'Jamestown' Recap: Season 3, Episode 8
Previously on Jamestown: Jocelyn, Verity, Pedro and James Read all head off to search for the mariners who originally brought slaves to Jamestown. Along the way, Joss gets shot with an arrow in the gut, but doesn’t die thanks to James savvy medical skills, which involve digging around in her body with a dirty knife. It’s fine. Why start doing hygiene now? Afterward, as an injured Jocelyn continues to traipse through the countryside, Verity decides to give her a pep talk about James Read and how great he is and eventually both of these idiots admit they’re in love – kind of. But Jocelyn isn’t down to give up her freedom to any man Elsewhere, Temperance has decided she’s over everything and enlists the help of Maria to help drive her husband insane so they can go back to England with their unborn baby. For a full rundown of all this weirdness, our Episode 7 recap is this way.
As most viewers probably already knew coming into this, Season 3 of Jamestown is the series’ last. Whether this is due to poor ratings, expensive filming costs or simply the cast’s desire to move on is unclear. But though the series’ finale does try to tie up most of the (many, many) outstanding plotlines this show, Jamestown somehow manages to end with both a bang and a whimper, dedicating its final moments to the long-hinted-at native attack on the colony, which historically did kill hundreds of settlers. But since that climactic moments takes place during the episode’s final minutes, it feels like nothing so much as a cliffhanger into Season 4 that never got to go anywhere.

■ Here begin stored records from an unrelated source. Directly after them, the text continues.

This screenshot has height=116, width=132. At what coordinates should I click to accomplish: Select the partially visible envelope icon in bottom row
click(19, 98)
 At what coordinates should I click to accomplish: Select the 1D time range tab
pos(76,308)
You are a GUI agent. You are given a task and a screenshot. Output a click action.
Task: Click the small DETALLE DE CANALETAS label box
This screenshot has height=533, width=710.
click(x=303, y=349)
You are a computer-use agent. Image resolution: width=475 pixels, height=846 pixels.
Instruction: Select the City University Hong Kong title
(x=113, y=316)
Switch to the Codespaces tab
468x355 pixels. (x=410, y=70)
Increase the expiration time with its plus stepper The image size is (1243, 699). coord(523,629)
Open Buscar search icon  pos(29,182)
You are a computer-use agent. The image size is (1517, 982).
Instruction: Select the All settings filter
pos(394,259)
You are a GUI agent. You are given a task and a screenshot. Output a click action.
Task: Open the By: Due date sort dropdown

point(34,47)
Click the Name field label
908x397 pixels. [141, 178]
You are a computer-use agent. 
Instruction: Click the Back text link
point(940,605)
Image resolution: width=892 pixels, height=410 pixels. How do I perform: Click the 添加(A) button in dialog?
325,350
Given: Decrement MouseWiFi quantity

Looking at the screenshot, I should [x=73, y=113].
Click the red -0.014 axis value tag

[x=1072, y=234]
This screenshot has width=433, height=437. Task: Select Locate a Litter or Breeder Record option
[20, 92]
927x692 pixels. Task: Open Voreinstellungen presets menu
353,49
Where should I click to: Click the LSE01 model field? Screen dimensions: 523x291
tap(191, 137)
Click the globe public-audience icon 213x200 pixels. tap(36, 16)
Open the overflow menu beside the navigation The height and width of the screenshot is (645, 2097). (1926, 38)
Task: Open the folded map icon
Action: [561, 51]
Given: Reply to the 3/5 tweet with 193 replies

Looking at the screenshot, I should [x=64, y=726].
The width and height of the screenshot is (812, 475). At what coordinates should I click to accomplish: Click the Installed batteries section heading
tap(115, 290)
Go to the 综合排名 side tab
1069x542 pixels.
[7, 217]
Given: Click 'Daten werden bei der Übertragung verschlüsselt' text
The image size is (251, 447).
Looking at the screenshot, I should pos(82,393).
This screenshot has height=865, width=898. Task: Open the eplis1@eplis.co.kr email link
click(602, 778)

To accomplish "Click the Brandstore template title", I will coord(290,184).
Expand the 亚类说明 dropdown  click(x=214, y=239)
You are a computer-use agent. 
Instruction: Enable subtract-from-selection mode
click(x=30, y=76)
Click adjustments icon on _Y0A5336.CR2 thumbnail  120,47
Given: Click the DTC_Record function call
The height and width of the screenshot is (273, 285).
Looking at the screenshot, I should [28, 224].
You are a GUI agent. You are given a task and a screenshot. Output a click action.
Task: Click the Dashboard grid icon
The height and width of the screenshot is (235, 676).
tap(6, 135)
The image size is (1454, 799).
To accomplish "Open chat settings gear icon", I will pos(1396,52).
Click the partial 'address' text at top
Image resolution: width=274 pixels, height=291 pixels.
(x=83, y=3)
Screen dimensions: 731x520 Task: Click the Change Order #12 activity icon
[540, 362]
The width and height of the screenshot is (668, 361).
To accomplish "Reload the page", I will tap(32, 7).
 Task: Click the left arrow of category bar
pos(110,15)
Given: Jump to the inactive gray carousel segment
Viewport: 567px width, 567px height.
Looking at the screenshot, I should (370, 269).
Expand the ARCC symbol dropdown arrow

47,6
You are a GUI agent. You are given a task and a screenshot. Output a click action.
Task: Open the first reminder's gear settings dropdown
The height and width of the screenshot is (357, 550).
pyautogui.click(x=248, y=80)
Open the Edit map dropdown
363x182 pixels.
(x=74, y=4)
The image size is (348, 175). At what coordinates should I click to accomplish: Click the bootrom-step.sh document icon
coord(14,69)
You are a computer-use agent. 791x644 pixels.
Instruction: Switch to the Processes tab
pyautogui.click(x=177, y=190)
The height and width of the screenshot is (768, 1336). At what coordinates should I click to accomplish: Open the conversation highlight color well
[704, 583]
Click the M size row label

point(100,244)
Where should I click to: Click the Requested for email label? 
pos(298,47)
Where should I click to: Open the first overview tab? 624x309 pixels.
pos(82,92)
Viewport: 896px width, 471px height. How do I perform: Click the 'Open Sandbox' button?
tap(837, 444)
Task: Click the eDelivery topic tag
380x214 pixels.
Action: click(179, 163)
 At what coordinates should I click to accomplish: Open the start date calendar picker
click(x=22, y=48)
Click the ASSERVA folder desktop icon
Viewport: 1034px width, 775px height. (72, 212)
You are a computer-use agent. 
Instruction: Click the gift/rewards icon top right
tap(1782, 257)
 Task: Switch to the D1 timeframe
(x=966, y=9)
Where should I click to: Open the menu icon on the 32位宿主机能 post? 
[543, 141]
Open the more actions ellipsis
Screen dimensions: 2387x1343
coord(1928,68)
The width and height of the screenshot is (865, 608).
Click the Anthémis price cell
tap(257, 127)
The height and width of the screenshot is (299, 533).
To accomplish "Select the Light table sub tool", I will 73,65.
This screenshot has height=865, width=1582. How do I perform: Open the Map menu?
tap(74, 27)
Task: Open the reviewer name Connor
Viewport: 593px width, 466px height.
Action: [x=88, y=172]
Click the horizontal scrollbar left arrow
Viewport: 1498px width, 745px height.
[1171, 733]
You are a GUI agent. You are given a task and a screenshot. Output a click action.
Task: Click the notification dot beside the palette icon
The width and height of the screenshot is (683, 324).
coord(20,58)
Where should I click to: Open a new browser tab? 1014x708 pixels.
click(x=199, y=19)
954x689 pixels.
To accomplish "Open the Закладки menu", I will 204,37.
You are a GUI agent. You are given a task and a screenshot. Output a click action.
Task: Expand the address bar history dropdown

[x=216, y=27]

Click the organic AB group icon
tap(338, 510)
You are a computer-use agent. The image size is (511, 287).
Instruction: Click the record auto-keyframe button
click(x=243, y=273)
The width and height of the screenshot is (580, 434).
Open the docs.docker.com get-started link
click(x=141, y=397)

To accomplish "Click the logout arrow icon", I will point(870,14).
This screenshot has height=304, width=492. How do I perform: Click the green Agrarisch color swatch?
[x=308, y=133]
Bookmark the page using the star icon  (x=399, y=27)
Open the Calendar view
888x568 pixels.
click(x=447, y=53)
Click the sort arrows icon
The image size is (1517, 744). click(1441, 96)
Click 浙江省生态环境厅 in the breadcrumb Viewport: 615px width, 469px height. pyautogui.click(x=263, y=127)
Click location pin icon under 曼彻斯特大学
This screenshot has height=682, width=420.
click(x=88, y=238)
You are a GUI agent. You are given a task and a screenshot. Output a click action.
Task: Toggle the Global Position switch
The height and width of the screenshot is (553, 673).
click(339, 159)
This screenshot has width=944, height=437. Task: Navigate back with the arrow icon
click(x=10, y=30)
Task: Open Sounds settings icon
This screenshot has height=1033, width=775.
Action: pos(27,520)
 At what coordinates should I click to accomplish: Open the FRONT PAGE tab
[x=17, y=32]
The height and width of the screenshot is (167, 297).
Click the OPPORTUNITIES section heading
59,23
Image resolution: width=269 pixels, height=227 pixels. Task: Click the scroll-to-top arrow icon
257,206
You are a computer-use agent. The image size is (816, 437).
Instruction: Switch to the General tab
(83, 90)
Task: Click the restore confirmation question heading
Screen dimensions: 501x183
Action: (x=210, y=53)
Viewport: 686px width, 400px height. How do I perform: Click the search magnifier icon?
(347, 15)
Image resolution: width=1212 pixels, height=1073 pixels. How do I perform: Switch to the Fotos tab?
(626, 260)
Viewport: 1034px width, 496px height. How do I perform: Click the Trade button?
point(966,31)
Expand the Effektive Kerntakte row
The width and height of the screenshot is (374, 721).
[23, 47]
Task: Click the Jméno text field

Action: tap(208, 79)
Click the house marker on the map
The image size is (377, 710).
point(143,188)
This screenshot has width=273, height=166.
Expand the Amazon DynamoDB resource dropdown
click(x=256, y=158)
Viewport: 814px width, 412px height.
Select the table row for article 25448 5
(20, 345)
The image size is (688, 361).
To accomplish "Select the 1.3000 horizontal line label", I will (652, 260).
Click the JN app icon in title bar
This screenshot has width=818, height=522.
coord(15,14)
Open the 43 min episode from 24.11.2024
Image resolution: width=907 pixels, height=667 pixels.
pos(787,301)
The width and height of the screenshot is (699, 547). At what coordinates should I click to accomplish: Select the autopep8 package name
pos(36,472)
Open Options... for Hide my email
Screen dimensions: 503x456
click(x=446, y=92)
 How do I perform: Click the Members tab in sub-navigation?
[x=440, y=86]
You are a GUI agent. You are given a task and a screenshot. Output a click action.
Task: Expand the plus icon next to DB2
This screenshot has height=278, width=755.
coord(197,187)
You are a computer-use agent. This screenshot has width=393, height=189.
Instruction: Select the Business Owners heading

Yes, the show tries to cover it up with an ending card that explains the many deaths and the subsequent backlash against the Pamunkey and the other Powhatan tribes that ultimately drove the tribes from their Virginia land. Maybe Jamestown wasn’t interested in depicting what is essentially revenge genocide, and to be honest, I kind of get that. This isn’t a show that does nuance terribly well. But as the settlers watch the encroaching Pamunkey army creep closer, and the fates of several major characters are left pretty up in the air. Well. It’s hard not to assume that this wasn’t supposed to be the show’s endpoint.